What to do: Please find the lines in the entries below that contain the word "heading", and copy each one.

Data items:
*-*-*

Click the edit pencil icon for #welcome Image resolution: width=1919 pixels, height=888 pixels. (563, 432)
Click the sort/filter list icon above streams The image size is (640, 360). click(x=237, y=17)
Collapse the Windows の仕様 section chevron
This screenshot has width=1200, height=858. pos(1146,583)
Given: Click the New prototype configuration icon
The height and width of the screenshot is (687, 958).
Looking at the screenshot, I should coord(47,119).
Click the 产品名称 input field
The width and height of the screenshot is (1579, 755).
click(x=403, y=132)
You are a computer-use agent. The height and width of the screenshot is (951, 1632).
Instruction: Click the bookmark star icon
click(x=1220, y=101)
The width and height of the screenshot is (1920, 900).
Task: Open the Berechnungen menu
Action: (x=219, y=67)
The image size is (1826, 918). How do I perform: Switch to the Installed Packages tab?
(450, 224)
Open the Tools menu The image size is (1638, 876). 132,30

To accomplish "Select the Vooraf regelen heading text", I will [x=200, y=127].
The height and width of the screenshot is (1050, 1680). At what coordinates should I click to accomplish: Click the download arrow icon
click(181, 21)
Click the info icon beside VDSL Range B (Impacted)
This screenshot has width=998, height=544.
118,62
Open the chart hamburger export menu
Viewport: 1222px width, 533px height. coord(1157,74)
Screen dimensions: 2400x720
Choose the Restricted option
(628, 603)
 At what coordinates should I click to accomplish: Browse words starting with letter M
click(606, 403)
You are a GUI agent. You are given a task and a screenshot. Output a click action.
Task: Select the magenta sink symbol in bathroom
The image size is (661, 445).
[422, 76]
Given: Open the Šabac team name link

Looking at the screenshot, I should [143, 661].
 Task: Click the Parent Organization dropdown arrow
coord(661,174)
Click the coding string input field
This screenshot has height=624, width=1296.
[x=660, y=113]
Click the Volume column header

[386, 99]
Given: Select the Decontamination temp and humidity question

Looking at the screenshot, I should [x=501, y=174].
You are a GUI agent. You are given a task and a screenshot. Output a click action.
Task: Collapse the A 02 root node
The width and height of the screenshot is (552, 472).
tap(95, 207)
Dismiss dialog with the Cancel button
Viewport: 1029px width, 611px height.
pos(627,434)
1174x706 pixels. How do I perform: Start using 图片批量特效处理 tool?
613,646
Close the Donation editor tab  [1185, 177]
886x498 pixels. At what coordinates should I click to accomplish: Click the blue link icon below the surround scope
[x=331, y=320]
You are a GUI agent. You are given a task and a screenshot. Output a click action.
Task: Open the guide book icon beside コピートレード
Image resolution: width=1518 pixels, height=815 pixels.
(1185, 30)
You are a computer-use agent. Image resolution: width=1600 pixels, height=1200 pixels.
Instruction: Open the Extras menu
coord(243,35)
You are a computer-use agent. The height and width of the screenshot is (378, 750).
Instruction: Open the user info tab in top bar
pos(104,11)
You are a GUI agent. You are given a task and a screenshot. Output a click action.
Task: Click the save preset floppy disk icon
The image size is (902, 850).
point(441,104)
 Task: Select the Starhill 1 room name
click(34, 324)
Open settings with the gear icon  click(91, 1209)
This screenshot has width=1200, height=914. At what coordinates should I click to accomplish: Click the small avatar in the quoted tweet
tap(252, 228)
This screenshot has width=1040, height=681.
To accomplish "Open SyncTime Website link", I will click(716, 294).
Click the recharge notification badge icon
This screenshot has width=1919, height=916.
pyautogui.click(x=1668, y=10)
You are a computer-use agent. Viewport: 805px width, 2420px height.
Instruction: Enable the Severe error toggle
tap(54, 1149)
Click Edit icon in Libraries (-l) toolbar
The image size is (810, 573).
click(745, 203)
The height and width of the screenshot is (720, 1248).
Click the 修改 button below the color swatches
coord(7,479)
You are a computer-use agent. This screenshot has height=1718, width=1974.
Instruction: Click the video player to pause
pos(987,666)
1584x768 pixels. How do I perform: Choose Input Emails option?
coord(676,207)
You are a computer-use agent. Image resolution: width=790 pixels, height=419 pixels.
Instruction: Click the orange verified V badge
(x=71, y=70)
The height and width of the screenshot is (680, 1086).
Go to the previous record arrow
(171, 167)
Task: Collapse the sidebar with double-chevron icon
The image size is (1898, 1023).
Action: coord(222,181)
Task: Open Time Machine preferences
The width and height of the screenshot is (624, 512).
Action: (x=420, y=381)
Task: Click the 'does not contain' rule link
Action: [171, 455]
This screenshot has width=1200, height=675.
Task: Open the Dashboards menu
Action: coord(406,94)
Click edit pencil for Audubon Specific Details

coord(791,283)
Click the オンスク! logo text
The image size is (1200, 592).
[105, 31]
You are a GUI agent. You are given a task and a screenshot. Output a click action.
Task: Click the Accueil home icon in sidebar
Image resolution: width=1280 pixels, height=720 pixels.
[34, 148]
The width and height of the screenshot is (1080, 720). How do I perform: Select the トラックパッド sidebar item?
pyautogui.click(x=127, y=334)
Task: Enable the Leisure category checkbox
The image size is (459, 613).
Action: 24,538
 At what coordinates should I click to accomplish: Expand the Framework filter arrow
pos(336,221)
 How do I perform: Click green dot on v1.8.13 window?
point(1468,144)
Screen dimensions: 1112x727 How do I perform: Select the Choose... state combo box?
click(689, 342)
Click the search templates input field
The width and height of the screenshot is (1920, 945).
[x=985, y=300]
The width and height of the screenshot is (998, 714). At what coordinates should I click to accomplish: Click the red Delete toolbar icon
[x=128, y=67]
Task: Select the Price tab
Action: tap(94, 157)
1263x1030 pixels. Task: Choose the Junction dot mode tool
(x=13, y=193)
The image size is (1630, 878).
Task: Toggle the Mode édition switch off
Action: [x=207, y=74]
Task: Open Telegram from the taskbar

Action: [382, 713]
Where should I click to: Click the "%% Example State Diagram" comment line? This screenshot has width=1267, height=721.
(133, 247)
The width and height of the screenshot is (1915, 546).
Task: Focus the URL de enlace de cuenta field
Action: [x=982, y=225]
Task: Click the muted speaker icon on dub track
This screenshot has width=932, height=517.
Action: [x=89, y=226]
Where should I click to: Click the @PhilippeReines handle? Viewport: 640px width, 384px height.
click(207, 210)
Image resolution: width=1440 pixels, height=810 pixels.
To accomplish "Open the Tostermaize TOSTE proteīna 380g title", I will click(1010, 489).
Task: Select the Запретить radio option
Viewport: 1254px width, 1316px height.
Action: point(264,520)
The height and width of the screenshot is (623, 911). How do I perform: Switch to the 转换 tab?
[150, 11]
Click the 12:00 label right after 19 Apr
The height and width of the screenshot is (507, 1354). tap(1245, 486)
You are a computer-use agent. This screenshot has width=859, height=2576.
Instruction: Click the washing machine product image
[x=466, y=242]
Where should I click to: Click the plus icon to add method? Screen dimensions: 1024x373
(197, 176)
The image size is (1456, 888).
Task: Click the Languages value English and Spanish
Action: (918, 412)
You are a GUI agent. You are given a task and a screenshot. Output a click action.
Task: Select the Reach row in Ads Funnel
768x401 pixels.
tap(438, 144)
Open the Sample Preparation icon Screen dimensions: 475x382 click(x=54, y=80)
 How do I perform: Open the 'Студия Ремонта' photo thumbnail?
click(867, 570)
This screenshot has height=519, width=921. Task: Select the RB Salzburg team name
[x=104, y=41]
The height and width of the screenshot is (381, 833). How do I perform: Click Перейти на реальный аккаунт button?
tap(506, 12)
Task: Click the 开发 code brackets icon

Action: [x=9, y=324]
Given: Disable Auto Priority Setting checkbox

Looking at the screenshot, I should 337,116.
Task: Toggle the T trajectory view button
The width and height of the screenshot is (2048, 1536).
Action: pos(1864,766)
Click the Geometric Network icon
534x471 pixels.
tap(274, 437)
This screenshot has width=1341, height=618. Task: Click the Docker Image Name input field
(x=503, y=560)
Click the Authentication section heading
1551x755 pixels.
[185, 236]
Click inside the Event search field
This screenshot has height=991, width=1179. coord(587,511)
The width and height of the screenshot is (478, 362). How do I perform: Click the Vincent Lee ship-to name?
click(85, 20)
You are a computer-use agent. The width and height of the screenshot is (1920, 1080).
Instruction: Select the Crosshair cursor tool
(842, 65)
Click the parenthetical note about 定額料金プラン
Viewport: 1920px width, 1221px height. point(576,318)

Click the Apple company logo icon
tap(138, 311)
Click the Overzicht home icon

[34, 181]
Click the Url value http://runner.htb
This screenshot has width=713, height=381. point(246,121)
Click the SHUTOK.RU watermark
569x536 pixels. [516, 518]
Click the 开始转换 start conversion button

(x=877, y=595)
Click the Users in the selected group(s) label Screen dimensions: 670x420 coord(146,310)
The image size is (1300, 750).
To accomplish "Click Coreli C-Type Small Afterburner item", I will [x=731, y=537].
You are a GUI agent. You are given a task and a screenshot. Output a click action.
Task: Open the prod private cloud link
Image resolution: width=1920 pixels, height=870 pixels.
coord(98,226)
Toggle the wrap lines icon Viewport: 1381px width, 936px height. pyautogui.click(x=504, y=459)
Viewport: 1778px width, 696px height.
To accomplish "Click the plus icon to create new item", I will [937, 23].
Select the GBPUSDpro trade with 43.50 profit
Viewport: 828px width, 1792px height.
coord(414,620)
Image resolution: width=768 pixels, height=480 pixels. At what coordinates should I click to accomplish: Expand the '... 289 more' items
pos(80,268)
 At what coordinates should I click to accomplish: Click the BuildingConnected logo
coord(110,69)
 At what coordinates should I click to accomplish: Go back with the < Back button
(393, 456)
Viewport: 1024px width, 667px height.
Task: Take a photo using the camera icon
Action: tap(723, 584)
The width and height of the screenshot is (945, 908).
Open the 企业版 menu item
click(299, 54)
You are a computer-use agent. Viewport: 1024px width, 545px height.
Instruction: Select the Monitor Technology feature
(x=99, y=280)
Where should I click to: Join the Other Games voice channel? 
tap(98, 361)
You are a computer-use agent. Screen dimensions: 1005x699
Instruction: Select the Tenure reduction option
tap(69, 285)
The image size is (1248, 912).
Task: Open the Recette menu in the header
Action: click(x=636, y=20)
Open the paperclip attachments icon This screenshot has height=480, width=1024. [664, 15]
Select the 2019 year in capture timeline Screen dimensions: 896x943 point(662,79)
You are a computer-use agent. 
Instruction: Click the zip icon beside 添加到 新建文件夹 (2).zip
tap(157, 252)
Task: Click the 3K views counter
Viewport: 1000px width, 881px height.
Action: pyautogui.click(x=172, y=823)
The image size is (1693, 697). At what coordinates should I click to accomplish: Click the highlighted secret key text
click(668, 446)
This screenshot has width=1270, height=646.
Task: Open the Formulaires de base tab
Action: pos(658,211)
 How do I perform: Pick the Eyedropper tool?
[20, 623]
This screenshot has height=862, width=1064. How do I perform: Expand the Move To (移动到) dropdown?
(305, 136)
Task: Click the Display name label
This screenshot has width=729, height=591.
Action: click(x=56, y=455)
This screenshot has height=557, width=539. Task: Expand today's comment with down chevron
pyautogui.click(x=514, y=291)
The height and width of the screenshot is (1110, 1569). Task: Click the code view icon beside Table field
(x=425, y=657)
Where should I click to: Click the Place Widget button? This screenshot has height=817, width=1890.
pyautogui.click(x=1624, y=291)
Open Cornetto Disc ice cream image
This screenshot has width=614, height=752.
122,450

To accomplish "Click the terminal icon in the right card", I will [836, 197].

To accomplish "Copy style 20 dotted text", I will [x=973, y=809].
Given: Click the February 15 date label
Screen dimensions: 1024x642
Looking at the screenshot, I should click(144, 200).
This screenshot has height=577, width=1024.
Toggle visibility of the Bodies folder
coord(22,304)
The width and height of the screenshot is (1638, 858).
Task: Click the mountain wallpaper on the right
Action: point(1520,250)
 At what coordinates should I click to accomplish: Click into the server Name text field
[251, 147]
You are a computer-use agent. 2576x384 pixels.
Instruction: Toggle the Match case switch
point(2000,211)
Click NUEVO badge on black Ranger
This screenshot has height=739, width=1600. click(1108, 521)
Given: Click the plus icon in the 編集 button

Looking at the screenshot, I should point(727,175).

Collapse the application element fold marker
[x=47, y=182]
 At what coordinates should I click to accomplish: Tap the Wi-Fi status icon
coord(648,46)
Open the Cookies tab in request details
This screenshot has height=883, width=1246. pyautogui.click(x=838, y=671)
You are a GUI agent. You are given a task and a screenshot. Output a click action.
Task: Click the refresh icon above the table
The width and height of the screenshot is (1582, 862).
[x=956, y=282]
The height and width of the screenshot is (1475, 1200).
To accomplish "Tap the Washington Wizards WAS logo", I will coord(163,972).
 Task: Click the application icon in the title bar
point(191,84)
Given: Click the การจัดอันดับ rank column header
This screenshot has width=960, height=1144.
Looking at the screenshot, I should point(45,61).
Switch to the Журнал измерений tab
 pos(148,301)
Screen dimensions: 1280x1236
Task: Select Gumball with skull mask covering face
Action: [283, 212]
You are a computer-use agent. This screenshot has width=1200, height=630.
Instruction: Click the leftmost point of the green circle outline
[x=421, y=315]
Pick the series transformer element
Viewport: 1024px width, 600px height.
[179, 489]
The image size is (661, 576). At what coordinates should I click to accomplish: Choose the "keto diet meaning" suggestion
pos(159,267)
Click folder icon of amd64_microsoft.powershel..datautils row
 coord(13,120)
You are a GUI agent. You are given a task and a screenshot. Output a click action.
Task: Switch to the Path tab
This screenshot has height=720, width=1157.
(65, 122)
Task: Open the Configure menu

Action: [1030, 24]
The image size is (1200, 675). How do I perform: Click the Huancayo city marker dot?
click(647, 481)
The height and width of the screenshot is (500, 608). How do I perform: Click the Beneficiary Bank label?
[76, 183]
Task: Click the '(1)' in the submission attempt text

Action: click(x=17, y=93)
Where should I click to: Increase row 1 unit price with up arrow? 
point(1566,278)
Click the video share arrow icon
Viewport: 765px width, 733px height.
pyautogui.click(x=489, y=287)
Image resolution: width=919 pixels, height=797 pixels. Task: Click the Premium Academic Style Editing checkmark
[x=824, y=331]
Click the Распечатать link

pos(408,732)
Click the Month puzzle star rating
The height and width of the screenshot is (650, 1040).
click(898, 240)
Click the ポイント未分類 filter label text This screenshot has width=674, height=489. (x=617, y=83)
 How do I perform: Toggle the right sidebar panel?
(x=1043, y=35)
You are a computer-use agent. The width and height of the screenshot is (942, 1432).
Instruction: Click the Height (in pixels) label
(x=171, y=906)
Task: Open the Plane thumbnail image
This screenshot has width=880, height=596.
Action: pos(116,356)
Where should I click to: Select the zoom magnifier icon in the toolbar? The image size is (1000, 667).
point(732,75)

*-*-*

Output below:
To accomplish "Select the Vooraf regelen heading text", I will [x=200, y=127].
Click the Authentication section heading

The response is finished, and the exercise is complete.